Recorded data
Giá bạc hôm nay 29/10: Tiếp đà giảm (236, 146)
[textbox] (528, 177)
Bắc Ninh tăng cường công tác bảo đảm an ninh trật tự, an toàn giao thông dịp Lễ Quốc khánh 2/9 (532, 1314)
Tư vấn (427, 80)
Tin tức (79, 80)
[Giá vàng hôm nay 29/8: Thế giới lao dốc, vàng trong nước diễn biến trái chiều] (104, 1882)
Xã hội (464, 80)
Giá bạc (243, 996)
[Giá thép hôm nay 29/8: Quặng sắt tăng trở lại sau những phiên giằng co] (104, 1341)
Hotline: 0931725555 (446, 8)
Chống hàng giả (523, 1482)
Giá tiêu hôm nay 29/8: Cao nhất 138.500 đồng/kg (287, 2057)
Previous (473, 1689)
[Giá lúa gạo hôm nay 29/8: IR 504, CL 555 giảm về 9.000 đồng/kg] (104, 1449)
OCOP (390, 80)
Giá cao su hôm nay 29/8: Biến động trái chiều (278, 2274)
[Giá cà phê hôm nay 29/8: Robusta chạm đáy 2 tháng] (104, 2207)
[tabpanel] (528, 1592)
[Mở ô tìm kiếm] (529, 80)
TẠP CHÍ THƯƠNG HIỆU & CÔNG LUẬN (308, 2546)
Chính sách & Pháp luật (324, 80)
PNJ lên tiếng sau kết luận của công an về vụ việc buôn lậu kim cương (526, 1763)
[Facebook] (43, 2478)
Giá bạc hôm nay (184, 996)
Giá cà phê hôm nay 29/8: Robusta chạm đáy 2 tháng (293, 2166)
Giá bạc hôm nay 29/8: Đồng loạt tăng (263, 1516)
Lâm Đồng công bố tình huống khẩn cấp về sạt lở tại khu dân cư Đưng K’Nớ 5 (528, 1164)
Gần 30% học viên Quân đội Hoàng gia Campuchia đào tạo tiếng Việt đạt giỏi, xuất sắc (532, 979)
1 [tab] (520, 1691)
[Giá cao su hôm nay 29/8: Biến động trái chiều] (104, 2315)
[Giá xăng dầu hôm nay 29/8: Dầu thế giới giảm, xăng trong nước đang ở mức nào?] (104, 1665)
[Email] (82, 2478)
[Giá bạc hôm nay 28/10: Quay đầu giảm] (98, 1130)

| Assignment |
Which of the lines above include the string "Robusta"? Pick them out and copy them.

| Output |
[Giá cà phê hôm nay 29/8: Robusta chạm đáy 2 tháng] (104, 2207)
Giá cà phê hôm nay 29/8: Robusta chạm đáy 2 tháng (293, 2166)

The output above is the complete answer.